### Requirement
From the first line to the last, give the data again exactly.

Collected data
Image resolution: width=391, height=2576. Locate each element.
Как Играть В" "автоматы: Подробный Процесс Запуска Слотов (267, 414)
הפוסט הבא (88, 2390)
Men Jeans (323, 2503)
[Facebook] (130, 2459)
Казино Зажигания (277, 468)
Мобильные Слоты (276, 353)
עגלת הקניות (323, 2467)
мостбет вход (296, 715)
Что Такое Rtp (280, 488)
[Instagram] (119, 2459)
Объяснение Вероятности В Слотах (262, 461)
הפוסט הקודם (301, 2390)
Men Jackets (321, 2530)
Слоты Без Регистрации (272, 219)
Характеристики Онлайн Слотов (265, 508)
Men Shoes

### Your response
Image resolution: width=391, height=2576. Locate each element.
Как Играть В" "автоматы: Подробный Процесс Запуска Слотов (267, 414)
הפוסט הבא (88, 2390)
Men Jeans (323, 2503)
[Facebook] (130, 2459)
Казино Зажигания (277, 468)
Мобильные Слоты (276, 353)
עגלת הקניות (323, 2467)
мостбет вход (296, 715)
Что Такое Rtp (280, 488)
[Instagram] (119, 2459)
Объяснение Вероятности В Слотах (262, 461)
הפוסט הקודם (301, 2390)
Men Jackets (321, 2530)
Слоты Без Регистрации (272, 219)
Характеристики Онлайн Слотов (265, 508)
Men Shoes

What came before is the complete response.